Work out the count of lines in the listing below that include "click". Give that count alone.

*** Opening of EXERCISE DATA ***

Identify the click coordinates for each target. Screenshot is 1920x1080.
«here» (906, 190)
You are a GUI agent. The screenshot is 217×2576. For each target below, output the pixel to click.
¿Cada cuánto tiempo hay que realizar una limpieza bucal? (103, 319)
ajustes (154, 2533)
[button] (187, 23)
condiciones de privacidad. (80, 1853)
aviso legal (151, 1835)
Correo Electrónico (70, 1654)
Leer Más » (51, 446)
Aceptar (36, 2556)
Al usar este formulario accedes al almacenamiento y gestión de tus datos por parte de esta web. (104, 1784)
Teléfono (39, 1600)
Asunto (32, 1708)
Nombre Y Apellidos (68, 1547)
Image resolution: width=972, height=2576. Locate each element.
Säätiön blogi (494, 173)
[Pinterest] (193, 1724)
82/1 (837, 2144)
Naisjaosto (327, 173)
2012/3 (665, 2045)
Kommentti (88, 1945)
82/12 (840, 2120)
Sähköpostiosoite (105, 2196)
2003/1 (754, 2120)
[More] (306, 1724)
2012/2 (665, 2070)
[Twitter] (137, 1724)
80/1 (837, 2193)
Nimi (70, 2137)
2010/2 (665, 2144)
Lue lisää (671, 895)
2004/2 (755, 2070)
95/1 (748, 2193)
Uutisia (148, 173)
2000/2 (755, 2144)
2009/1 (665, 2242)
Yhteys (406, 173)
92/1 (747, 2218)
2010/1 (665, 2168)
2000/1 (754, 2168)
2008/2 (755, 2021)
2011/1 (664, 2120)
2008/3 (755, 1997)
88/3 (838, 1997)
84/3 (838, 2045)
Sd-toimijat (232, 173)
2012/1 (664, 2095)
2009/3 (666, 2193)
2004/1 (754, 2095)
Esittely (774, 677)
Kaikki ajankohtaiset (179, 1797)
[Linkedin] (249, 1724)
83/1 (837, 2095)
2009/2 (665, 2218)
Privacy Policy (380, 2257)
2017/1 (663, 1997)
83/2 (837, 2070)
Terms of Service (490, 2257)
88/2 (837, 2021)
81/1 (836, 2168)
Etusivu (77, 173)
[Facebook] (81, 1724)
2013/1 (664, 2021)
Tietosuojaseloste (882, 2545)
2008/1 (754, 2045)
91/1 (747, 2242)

*** Close of EXERCISE DATA ***

**YOUR RESPONSE:** 2